■ Goal of the exercise ■
Some of the lines below need repeating. Reproduce exactly those between the lines holding "Given: Open the Número de cédula tab" and "Click the 6-9kg", inclusive.

■ Dataset ■
──────

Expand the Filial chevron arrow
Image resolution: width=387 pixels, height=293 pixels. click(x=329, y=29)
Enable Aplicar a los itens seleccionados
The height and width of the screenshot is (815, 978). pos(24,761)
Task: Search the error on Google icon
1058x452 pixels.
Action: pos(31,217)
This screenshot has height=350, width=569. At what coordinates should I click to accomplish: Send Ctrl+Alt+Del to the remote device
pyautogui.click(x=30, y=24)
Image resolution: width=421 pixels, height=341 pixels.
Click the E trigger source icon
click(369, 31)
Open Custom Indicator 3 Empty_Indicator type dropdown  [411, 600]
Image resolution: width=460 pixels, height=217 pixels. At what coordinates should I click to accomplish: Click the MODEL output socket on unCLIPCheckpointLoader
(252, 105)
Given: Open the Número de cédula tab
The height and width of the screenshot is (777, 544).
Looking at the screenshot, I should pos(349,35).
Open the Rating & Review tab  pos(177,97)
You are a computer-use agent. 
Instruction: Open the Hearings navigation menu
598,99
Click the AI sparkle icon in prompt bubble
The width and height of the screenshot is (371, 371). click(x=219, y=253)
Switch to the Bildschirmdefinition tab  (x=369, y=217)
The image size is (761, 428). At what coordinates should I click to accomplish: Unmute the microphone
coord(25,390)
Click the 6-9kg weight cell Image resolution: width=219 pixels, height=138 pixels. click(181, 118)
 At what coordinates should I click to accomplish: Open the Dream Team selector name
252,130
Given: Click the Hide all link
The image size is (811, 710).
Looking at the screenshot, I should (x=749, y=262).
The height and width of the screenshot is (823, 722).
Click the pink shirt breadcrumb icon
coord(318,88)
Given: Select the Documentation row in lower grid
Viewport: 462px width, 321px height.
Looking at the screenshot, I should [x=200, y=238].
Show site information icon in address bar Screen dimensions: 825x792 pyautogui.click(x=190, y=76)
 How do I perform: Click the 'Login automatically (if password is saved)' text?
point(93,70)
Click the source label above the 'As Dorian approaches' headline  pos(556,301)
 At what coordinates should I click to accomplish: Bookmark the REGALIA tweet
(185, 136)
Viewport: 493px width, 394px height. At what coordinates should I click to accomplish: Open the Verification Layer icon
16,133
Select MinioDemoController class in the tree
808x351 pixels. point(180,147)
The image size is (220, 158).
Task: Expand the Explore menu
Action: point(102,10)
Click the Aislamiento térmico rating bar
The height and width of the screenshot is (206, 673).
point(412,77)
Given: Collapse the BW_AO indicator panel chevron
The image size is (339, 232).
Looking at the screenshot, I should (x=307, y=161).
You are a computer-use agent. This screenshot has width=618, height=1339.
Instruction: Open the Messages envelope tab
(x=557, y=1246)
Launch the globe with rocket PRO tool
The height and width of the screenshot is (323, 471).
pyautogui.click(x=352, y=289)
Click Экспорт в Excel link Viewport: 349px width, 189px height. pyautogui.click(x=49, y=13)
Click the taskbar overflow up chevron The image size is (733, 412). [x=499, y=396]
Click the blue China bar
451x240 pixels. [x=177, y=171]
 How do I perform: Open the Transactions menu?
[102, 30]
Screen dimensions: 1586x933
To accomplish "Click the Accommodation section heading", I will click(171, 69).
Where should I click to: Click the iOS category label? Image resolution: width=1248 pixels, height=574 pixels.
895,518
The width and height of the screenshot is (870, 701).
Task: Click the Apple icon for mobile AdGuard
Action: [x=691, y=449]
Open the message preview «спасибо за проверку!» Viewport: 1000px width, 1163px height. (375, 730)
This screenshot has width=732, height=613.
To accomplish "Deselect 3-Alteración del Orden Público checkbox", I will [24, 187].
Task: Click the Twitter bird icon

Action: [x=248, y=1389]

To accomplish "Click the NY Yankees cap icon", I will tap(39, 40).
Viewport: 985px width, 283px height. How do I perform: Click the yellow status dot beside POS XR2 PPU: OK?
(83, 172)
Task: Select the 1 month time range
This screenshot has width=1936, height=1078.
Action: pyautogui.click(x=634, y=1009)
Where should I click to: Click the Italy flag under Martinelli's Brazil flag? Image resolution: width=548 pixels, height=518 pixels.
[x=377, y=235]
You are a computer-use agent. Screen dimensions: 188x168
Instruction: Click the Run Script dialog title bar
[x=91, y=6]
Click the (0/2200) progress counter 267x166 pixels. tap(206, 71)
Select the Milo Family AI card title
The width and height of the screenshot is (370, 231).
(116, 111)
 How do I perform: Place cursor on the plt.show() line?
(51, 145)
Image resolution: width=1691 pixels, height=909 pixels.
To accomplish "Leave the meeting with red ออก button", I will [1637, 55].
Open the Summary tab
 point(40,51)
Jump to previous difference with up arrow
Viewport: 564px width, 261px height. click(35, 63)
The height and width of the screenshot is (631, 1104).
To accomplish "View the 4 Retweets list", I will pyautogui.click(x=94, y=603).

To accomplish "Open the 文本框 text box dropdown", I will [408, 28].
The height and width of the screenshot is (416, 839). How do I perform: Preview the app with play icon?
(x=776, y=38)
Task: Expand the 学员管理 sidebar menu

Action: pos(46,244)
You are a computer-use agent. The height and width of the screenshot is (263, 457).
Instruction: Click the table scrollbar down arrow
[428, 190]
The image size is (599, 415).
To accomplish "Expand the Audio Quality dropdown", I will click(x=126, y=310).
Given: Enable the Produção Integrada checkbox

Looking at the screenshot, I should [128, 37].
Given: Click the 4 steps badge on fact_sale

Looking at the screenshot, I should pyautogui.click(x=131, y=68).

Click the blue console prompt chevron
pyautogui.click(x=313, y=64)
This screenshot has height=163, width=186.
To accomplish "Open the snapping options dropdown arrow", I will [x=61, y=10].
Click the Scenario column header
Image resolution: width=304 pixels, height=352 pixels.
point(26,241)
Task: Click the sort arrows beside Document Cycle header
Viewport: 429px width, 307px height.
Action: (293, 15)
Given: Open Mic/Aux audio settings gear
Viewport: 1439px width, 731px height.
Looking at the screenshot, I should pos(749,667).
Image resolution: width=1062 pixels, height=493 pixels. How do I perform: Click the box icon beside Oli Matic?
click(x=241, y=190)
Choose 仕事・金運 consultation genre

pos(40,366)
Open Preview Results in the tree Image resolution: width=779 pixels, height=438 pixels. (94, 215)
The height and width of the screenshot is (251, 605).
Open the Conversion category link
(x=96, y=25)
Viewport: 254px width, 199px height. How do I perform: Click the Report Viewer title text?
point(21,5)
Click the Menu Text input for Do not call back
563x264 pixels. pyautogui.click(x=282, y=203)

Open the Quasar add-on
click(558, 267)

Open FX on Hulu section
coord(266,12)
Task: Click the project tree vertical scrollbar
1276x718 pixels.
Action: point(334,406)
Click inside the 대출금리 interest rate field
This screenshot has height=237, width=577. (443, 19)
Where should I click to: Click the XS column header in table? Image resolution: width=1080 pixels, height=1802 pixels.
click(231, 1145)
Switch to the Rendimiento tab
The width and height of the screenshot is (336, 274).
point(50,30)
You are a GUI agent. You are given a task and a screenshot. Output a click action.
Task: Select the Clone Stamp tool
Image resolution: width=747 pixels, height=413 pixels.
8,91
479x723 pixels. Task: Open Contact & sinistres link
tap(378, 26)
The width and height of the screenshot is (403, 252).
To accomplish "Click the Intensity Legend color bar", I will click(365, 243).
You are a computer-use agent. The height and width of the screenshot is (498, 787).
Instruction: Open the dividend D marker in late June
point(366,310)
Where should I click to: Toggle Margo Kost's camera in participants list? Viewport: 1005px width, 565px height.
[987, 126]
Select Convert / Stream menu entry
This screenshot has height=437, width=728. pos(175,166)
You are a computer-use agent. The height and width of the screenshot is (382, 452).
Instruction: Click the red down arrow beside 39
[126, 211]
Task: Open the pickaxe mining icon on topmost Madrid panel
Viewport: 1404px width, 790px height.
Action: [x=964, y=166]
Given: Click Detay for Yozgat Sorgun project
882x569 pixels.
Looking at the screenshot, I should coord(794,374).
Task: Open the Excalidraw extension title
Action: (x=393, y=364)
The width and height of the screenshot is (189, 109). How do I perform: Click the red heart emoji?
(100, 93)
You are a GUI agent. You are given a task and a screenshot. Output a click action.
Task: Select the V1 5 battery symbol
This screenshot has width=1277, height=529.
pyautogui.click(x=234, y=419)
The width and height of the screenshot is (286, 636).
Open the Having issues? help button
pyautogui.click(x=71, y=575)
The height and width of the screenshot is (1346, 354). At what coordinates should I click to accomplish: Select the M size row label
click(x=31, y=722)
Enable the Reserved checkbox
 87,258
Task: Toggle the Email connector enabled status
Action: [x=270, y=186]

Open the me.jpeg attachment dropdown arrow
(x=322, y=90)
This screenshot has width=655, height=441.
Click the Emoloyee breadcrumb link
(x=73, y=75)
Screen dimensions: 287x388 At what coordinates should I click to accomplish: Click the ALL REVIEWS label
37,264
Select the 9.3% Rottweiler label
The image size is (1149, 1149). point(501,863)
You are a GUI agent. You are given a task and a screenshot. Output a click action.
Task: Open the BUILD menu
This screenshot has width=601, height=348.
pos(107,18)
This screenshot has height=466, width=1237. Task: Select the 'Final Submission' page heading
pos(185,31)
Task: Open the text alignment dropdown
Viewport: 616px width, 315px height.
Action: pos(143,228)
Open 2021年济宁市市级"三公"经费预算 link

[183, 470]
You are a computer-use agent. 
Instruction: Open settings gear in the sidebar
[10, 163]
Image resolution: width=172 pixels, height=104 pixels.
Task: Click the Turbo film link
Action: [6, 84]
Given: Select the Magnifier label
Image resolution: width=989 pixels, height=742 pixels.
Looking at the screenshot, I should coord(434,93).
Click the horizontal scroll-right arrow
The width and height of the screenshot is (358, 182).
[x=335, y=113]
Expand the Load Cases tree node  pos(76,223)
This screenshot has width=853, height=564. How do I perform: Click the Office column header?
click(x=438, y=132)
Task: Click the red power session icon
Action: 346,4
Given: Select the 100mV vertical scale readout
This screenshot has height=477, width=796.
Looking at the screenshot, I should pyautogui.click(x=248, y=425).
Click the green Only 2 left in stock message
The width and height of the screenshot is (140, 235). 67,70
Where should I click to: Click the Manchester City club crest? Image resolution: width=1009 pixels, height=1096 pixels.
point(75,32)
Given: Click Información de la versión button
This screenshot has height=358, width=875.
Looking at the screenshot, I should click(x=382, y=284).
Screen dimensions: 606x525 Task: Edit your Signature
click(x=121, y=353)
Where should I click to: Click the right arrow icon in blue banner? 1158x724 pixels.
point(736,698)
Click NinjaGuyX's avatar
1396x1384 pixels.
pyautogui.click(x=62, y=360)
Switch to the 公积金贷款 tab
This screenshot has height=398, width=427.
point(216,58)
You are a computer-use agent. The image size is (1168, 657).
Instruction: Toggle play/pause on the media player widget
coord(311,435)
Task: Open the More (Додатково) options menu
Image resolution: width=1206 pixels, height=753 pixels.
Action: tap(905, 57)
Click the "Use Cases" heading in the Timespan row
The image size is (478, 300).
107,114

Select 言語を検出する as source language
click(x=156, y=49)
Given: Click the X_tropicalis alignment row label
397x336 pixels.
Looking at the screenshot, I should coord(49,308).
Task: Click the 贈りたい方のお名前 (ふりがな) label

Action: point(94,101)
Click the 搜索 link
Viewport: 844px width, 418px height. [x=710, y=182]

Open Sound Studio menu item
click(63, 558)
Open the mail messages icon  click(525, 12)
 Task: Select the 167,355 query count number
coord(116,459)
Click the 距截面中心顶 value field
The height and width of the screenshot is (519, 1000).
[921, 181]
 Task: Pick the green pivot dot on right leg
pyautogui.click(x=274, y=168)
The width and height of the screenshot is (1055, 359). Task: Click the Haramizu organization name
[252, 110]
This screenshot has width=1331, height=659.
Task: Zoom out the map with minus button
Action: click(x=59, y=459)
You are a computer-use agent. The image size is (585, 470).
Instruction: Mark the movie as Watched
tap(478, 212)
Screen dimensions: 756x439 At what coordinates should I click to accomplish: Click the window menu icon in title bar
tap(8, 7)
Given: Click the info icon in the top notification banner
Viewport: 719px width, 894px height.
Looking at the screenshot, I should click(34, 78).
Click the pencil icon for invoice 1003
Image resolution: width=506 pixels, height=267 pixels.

──────

■ Task solution ■
Given: Open the Número de cédula tab
The height and width of the screenshot is (777, 544).
Looking at the screenshot, I should pos(349,35).
Open the Rating & Review tab  pos(177,97)
You are a computer-use agent. 
Instruction: Open the Hearings navigation menu
598,99
Click the AI sparkle icon in prompt bubble
The width and height of the screenshot is (371, 371). click(x=219, y=253)
Switch to the Bildschirmdefinition tab  (x=369, y=217)
The image size is (761, 428). At what coordinates should I click to accomplish: Unmute the microphone
coord(25,390)
Click the 6-9kg weight cell Image resolution: width=219 pixels, height=138 pixels. click(181, 118)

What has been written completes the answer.